A lot of B&W's sales can be attributed to marketing. They associate themselves with Denon and Rotel. You rarely see a store that carries one of these without the other. It's like Rockford used to be with Alpine. And, B&W has built up the name. Nothing wrong with that, after all making money is the name of the game. People begin to buy an item based on rep and status over true listening and performance. Bose, need I say more... Please don't come unhinged, I'm not comparing B&W to Bose, I just use Bose as an example of the type of mindless purchses I'm talking about, in that respect, maybe I am comparing the two. Not that everyone who buys B&W are like that, we all have our own idea of how we want, or think, our music should sound.

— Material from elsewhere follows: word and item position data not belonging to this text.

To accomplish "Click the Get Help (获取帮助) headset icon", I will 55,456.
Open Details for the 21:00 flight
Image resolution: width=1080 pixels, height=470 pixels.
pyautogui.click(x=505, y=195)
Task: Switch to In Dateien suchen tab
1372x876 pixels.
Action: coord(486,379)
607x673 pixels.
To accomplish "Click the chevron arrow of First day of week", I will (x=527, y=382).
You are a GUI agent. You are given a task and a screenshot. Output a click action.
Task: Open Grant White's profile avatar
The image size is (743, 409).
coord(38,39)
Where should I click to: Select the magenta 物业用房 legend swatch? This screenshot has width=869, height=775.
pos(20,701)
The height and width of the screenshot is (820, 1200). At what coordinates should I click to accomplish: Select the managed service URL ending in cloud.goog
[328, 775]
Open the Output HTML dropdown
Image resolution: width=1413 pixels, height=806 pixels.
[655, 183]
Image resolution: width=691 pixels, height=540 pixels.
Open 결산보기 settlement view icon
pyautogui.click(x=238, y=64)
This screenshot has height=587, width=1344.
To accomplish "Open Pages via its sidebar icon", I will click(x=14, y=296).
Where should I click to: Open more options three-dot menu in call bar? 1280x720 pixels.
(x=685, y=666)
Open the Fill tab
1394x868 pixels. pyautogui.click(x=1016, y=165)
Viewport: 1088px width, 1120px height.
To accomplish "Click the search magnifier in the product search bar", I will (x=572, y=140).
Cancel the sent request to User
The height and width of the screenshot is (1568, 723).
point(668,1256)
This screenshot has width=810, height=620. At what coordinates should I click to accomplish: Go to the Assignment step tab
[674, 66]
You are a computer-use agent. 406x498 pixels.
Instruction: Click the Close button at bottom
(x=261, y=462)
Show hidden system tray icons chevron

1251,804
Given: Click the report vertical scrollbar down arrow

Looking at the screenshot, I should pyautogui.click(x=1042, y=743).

Speakers are a very personal thing to a true audiophile. I'm talking about a person who buys the speaker based on sound solely and cares not what it looks like, not one of those guys who will buy a speaker because it's pretty and he has to please his wife so he compromises. I'm one who buys solely based on sound. I have not heard Audio Note speakers but have heard B&W plenty. Dynaudio, in my opinion wipes the floor with B&W's costing many times more. Driven by Krell or other high quality amps I have yet to hear anything give the impact and transcient response these combos reproduce. I'm talking crescendos so hard I didn't think possible to recreate by electronics. The closest thing to reproducing the snap of real drums I've heard. I'm sure there's many brands of speakers used in recording studios, I haven't been to many to see what was used. Dynaudio makes studio speakers and I'm assuming they are in some studios as they are still making them.

I feel it's a weakness if a speaker has to be put in a corner to work. That in itself will limit use and sales. AN isn't alone in the woods with a difficult placement though.

I believe I said this in my thread where I talk about the Sapphires, I have heard the Flagship Evidence and the, at the time, $35k Temptations, dollar per performance comparing the Sapphires to the big brothers, the Sapphires are a stunning value. When I heard them they were driven by Clayton Audio Class A monoblocks, I believe they are about $15k a pair, the rest of the electronics were T+A, the demo was incredible. Dynaudio had better be careful making speakers like the Sapphire at such a price because it becomes hard to justify more than double for a Temptation.

I also heard the Flagship Diamond series. They were driven by ARC with Classe' monoblocks. This was a very expensive system but one that made me think, "give me the money so I can buy something else". I later heard those Classe' monoblocks with an all Classe system and was very under whelmed so I can't lay all the blame on the B&W's.